# TASK REQUIREMENTS
Below are records; please set down exactly the lines from the first through the one containing "Blog (18, 22)".

=== EXTRACTED DATA ===

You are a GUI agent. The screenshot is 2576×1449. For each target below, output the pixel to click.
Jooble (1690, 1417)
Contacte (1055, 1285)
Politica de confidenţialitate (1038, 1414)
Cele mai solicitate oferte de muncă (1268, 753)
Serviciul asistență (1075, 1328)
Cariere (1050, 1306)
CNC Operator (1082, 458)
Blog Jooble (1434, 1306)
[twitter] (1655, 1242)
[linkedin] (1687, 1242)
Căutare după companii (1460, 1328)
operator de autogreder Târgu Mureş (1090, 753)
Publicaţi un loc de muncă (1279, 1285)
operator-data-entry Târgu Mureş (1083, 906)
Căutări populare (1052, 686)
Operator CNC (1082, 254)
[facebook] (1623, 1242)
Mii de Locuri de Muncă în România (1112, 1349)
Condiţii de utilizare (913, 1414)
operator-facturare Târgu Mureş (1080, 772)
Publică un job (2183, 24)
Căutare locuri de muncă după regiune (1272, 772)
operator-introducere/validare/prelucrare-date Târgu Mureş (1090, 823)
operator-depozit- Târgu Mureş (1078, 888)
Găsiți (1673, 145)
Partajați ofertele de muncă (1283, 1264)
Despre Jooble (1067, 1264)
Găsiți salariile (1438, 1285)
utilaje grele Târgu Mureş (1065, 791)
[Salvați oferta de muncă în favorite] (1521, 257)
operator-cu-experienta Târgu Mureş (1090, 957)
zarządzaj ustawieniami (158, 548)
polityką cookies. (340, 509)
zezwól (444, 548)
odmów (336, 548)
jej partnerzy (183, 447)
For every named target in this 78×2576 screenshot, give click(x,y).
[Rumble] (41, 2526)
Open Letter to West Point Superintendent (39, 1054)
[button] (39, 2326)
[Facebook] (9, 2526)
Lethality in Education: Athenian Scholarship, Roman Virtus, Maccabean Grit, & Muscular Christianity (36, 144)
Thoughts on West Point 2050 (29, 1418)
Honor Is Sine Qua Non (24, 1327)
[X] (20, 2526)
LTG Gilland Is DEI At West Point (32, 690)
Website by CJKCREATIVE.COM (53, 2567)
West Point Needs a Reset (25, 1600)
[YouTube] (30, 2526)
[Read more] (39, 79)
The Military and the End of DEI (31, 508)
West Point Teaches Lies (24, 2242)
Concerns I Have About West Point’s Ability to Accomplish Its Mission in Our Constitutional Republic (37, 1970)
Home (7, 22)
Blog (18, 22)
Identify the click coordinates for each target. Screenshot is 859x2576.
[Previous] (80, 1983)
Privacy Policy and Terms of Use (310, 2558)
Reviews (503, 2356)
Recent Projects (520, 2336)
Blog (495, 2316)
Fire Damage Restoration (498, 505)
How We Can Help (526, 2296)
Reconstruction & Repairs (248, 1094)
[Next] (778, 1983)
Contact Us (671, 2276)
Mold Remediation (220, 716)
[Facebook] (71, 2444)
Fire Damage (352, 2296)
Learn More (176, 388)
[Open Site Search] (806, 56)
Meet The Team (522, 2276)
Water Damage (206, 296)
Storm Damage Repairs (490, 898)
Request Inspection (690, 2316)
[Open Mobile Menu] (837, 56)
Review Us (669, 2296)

===

# EXERCISE RESULT
You are a GUI agent. The screenshot is 2576×1449. For each target below, output the pixel to click.
Jooble (1690, 1417)
Contacte (1055, 1285)
Politica de confidenţialitate (1038, 1414)
Cele mai solicitate oferte de muncă (1268, 753)
Serviciul asistență (1075, 1328)
Cariere (1050, 1306)
CNC Operator (1082, 458)
Blog Jooble (1434, 1306)
[twitter] (1655, 1242)
[linkedin] (1687, 1242)
Căutare după companii (1460, 1328)
operator de autogreder Târgu Mureş (1090, 753)
Publicaţi un loc de muncă (1279, 1285)
operator-data-entry Târgu Mureş (1083, 906)
Căutări populare (1052, 686)
Operator CNC (1082, 254)
[facebook] (1623, 1242)
Mii de Locuri de Muncă în România (1112, 1349)
Condiţii de utilizare (913, 1414)
operator-facturare Târgu Mureş (1080, 772)
Publică un job (2183, 24)
Căutare locuri de muncă după regiune (1272, 772)
operator-introducere/validare/prelucrare-date Târgu Mureş (1090, 823)
operator-depozit- Târgu Mureş (1078, 888)
Găsiți (1673, 145)
Partajați ofertele de muncă (1283, 1264)
Despre Jooble (1067, 1264)
Găsiți salariile (1438, 1285)
utilaje grele Târgu Mureş (1065, 791)
[Salvați oferta de muncă în favorite] (1521, 257)
operator-cu-experienta Târgu Mureş (1090, 957)
zarządzaj ustawieniami (158, 548)
polityką cookies. (340, 509)
zezwól (444, 548)
odmów (336, 548)
jej partnerzy (183, 447)
For every named target in this 78×2576 screenshot, give click(x,y).
[Rumble] (41, 2526)
Open Letter to West Point Superintendent (39, 1054)
[button] (39, 2326)
[Facebook] (9, 2526)
Lethality in Education: Athenian Scholarship, Roman Virtus, Maccabean Grit, & Muscular Christianity (36, 144)
Thoughts on West Point 2050 (29, 1418)
Honor Is Sine Qua Non (24, 1327)
[X] (20, 2526)
LTG Gilland Is DEI At West Point (32, 690)
Website by CJKCREATIVE.COM (53, 2567)
West Point Needs a Reset (25, 1600)
[YouTube] (30, 2526)
[Read more] (39, 79)
The Military and the End of DEI (31, 508)
West Point Teaches Lies (24, 2242)
Concerns I Have About West Point’s Ability to Accomplish Its Mission in Our Constitutional Republic (37, 1970)
Home (7, 22)
Blog (18, 22)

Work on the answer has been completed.